Thursday, September 15, 2011

Why We Homeschool

I was the kind of kid who always wanted an A.  It was important to me to get good grades.  I learned the "secrets".  I knew what I had to do and what I could slack off on.  I made myself crazy for tests.  I did well in school.  I was on the honor roll in high school and a member of the National Honor Society and Phi Beta Kappa in college. 


When I was a junior in high school I was blessed to have had an amazing teacher who opened up my mind to education NOT being about getting an A, but about having a solid base to form an opinion, having a launch pad for new ideas, knowing what works and what doesn't...being a more interesting person and leading a more interesting life that was not limited by anything.  I began to view education as limitless and the possibilities as endless.  Realizing this changed my entire life and from that point on, my education was very different.
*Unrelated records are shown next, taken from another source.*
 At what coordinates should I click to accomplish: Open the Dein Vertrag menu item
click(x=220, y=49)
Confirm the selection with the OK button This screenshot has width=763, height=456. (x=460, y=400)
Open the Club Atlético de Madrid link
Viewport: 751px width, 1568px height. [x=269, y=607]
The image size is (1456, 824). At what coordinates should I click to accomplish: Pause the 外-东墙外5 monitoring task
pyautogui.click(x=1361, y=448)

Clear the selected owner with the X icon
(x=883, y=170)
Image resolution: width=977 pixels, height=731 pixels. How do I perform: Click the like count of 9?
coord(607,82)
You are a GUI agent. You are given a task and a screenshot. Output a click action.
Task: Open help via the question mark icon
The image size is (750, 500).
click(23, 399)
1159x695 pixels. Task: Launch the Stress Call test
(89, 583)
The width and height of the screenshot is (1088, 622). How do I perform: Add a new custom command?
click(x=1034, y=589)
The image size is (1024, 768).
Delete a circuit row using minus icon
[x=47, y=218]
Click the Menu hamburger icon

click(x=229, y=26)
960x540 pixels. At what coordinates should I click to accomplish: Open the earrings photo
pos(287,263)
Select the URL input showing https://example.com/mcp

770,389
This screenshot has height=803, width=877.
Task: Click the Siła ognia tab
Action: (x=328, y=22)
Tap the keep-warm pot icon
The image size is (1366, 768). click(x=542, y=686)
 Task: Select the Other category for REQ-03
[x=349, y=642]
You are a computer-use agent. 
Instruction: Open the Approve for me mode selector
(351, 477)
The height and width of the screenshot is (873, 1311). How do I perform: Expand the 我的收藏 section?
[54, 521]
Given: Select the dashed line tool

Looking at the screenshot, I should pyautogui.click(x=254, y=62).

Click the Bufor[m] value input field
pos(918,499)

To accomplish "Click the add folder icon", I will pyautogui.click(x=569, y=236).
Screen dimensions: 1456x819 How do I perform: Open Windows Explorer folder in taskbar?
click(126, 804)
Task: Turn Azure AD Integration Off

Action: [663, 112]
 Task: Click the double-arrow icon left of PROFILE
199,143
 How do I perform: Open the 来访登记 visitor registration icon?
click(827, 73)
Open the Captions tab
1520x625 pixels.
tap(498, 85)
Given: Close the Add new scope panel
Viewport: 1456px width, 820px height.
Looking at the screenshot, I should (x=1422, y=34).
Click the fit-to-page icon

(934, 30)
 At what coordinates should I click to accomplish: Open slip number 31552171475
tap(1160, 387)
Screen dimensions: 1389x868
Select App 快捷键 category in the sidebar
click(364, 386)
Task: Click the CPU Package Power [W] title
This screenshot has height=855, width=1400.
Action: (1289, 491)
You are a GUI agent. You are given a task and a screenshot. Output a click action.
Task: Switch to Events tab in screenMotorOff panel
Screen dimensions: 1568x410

I was disappointed in my girls' education in public school, because although public school strives to "teach" higher order thinking and critical thinking, they do so with the goal of a test.  These skills are so open ended, so limitless that I do not see how you can possibly measure them with a test.  A test limits these skills, it shapes them in a way that someone has deemed appropriate and it wrings the life out of them.  I do not want my children to be just "another brick in the wall".  I want their minds to soar as high and as wide and as deep as their imagination, because that, I believe, is the true purpose of learning.

Our goal is to provide our girls with a strong foundation.  To provide them with a rich environment.  To expose them to other cultures and history in ways that are interesting and insightful, we want them to see history as true, accurate and fascinating stories; to learn what happened and why it happened to open their minds to the possibilities of life.  We want to expose them to science in ways that they can begin to make connections, form hypothesis, test their hypothesis with hands-on experiments and understand the why and how of it.  We want to encourage their writing with a program that will allow them to express themselves clearly, concisely and cohesively.  We want math to be something that is not only calculated but seen and felt and expressed; we want them to realize that math is interrelated to so many other aspects of life.